Information whose meaning is not verified by some kind of experience acts as disconnected fragments, and it is this that prevents the proper linkage of thought to awareness.  This is why the difference between what is now called 'episodic' or experiential memory and the more common 'narrative' memories are of particular importance to modern life, as they were and to the ancient science of Christian spirituality based on the experience of the early Church.  This difference directly reflects certain forgotten teachings of the early fathers of the Church during its first few centuries, and even explains the importance of 'purity of heart' in Christian spirituaity. 

The key distinction here is with that between semantic or narrative memory - memories converted to information - including memories stored in words or numbers -  and what is called episodic memory.  These two different kinds of memory play an important part in the behaviour of attention, since the different kinds of knowledge influence attention in quite different ways. As a direct result, they have led to the existence of two entirely different ways of understanding religion:

1.    Episodic memory; our memories of experiences themselves, and of our experience of specific elements in experiences, on the one hand, and …

2.    Narrative memory, which consists of the verbal memories we possess ‘about’ experiences, real, imagined, or intended, and what we think about their meaning, whether understood or only imagined to be understood.

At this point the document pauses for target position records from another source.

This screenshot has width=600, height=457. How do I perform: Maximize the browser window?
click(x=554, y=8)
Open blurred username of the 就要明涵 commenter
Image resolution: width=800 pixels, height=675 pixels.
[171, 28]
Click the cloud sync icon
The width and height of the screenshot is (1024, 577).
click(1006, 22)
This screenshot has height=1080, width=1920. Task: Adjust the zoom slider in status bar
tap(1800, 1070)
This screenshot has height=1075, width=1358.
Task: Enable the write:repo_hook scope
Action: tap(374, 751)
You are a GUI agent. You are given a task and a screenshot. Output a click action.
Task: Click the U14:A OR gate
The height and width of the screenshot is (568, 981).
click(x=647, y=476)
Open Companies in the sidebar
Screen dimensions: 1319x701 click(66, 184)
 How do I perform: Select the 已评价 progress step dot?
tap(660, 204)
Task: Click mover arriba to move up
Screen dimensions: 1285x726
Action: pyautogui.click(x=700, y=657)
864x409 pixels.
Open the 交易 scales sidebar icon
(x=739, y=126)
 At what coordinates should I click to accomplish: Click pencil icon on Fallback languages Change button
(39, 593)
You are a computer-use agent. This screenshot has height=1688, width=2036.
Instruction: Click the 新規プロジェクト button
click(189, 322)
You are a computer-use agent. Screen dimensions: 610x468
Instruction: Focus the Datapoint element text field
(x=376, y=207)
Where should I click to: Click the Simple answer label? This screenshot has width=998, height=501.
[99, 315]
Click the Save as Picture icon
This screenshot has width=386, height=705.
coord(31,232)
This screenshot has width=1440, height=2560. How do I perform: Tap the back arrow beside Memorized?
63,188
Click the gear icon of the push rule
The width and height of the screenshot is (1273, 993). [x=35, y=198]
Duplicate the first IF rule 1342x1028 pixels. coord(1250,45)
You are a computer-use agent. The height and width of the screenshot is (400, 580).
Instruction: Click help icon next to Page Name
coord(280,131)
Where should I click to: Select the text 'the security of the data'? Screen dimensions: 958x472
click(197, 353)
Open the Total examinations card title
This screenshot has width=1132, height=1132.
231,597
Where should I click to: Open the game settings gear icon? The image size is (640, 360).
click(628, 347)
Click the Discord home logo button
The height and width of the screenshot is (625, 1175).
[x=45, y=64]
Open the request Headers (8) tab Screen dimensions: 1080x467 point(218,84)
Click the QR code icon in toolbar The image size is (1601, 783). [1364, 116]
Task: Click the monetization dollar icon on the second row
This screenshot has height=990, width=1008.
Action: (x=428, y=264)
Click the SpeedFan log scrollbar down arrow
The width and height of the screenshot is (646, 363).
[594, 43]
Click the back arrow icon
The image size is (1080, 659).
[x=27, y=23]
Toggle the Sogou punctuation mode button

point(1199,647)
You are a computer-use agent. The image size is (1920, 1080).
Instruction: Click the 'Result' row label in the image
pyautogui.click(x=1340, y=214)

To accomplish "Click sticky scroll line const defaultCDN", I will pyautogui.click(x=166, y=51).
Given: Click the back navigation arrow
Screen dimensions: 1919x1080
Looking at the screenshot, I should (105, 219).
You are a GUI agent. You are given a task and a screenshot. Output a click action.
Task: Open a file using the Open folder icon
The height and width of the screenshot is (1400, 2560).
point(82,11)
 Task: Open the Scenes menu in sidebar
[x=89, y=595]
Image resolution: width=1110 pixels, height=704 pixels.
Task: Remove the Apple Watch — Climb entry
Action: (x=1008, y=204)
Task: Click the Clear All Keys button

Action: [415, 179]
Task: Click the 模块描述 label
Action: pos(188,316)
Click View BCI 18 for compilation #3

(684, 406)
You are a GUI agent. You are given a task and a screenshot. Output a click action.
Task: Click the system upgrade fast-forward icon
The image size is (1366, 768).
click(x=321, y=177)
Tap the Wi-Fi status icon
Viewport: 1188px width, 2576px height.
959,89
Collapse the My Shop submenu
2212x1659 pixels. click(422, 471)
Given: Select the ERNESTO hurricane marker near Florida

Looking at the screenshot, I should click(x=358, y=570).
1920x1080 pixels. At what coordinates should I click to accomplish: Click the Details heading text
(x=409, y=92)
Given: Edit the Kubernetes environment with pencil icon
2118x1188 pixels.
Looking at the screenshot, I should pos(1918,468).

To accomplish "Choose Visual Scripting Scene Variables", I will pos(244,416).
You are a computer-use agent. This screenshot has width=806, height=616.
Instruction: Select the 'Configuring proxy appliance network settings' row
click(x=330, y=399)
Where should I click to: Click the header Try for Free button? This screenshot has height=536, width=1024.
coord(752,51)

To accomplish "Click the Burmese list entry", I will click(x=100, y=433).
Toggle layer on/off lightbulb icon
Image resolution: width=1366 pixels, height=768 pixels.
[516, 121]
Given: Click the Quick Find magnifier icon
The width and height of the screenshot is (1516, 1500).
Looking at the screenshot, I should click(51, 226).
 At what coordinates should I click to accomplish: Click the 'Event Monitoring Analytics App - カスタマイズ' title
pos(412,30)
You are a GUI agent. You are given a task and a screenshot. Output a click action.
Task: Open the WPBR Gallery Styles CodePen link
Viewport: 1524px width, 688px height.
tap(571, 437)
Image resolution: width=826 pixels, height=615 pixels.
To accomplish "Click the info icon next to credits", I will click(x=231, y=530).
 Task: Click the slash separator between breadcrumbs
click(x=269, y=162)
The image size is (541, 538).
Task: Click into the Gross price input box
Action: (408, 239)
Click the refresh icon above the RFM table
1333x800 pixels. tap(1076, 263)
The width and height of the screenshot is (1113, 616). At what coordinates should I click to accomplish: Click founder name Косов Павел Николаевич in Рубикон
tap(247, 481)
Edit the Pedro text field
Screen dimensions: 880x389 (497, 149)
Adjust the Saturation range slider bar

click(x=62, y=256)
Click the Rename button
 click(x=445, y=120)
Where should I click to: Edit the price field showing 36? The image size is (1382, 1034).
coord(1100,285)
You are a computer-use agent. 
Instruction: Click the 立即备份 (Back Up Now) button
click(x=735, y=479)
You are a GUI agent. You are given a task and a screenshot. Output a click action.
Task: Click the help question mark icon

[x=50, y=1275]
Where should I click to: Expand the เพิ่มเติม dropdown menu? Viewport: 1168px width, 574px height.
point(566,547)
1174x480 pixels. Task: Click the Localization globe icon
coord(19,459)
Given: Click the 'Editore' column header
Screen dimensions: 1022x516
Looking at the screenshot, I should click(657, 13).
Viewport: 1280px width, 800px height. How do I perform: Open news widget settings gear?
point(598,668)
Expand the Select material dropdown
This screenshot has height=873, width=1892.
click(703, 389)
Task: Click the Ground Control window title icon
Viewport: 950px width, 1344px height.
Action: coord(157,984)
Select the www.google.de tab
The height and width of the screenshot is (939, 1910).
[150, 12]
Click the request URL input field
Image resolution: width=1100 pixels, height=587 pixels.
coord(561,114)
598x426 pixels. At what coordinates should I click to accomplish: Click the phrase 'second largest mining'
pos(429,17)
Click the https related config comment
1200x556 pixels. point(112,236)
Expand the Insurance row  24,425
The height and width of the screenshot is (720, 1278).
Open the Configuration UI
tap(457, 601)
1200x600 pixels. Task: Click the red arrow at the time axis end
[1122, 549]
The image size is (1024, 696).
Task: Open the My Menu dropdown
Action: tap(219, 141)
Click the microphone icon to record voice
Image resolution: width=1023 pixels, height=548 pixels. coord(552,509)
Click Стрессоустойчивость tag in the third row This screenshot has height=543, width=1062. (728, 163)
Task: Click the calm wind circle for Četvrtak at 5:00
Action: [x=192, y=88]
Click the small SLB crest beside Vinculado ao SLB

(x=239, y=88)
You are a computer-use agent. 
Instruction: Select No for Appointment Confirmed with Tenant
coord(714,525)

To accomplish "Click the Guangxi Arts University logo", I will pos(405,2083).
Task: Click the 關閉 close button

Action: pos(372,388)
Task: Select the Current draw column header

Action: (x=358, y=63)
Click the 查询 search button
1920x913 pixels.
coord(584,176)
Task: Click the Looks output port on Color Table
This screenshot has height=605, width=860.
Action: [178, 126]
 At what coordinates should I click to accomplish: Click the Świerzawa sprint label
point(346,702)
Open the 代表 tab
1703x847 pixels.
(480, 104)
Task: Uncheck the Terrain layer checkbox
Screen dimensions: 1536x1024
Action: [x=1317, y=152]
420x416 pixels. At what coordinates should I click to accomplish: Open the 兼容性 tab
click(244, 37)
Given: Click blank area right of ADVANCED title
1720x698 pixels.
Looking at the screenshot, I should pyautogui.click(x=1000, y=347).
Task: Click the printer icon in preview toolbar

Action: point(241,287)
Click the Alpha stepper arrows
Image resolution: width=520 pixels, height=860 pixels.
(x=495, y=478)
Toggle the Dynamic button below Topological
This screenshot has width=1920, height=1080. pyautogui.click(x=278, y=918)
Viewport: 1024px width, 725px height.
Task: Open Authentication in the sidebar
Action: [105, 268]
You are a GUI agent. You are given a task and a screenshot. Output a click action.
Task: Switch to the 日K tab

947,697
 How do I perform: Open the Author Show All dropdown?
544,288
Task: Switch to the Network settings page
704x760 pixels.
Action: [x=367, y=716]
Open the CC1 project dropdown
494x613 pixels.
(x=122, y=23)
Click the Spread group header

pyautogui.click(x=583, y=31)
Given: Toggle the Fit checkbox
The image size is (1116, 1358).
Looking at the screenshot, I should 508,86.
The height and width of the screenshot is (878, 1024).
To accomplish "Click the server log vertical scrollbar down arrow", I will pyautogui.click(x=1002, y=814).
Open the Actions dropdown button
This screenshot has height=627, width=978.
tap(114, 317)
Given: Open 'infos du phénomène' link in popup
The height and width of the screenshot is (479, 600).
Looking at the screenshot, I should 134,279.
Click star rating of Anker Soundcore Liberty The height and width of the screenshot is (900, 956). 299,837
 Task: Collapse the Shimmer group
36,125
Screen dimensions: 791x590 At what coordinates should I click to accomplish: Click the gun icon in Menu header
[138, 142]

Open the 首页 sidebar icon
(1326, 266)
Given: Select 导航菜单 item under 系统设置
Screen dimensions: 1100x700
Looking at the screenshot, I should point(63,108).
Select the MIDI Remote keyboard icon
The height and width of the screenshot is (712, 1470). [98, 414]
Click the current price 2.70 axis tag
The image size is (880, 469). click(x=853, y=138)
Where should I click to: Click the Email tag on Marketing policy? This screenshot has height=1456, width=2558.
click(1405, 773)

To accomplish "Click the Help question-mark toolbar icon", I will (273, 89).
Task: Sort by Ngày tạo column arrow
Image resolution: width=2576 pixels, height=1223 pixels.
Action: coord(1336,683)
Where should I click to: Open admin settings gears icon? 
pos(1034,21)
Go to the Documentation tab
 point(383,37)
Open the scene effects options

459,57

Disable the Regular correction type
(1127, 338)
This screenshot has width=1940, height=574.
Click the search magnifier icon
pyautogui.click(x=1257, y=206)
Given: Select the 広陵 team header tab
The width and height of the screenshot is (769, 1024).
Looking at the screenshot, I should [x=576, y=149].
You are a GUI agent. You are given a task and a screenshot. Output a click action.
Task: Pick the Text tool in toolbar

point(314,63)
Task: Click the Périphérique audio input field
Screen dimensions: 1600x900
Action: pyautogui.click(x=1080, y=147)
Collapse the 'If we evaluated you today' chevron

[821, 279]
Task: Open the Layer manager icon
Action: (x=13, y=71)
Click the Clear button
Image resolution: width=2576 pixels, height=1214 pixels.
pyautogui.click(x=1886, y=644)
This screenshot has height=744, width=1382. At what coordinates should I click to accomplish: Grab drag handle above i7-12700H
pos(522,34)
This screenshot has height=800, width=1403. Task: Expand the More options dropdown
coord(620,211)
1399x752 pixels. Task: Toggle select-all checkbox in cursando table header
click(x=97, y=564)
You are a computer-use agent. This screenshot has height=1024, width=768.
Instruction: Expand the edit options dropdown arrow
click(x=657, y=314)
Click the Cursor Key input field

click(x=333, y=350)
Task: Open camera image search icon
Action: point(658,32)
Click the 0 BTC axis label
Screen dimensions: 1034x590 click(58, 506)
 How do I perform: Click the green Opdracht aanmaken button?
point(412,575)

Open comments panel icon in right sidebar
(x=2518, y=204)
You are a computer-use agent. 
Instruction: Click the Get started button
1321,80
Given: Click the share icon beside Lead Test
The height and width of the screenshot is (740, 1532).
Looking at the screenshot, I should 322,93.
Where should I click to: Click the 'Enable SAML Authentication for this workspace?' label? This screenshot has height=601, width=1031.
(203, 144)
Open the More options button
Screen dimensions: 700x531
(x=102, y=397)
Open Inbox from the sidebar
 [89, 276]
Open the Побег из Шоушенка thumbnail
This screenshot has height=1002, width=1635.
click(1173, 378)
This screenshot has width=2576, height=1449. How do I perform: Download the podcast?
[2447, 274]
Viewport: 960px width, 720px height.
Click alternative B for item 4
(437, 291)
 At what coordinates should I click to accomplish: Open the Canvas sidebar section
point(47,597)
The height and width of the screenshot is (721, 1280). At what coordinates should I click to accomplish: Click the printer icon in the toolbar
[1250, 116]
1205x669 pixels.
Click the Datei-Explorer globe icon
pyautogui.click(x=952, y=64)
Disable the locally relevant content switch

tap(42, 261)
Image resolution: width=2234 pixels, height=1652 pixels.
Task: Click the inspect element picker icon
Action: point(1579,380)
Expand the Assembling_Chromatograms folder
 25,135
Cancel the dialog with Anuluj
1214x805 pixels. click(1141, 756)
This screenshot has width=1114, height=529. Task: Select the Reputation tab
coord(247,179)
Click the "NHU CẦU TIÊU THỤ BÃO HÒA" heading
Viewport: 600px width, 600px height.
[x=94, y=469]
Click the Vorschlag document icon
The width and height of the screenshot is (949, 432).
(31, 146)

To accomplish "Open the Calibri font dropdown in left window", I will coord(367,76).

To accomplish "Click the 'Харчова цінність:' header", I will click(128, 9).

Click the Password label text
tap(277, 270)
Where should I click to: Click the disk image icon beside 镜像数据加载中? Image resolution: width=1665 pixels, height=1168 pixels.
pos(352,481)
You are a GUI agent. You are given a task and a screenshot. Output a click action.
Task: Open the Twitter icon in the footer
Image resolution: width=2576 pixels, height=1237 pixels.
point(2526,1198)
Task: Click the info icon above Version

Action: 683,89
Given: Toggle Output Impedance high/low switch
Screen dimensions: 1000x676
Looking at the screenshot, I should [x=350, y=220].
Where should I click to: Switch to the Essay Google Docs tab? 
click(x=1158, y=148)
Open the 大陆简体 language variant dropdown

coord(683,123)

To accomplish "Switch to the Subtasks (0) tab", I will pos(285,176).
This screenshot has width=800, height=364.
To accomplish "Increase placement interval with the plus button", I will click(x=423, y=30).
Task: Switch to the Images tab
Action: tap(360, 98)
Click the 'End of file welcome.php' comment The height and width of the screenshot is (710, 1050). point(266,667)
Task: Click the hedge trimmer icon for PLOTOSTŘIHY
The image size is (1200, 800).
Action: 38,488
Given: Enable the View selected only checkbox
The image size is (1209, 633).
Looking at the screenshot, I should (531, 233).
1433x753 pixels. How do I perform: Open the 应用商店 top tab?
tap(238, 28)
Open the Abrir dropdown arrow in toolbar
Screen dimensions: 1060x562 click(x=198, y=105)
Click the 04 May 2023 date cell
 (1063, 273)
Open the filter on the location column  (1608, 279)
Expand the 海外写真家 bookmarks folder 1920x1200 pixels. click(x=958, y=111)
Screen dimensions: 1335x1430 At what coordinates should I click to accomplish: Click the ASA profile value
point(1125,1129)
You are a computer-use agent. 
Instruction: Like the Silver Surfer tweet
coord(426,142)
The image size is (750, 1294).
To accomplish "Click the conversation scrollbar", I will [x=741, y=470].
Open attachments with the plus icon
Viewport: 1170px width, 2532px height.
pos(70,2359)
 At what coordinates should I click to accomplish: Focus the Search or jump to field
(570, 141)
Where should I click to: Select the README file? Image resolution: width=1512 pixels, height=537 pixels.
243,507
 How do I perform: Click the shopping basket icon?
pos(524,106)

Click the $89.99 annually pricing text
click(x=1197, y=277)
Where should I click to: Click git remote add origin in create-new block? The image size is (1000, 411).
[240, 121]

One form, the knowledge from God, is the basis of understanding, and makes possible true decisions and choices in life.  The other, intellectually translated information, is not exact in its meaning; the resulting knowledge fragments thought and leads to wrong decisions or to a state of indecision.  This is quite precise; the two kinds of knowledge effect perception and action in two entirely different ways. 

Episodic memories of events, and of our participation in events, occur in moments of broad attention and create integrated memories, including memory of the state of integration that then naturally returns under similar conditions, leading to an integrated state of the psyche, in which all our faculties and all relevant memories are available to us.  Fragmented memories instead perpetuate the fragmented state of the psyche, characterised by dominance of one function and hence partial memories; only thoughts, only feelings, only perceptions or whatever happens to dominate.  Each state of the psyche is therefore self-perpetuating; fragmented states perpetuate future fragmentation; integrated memory slowly accumulates integration.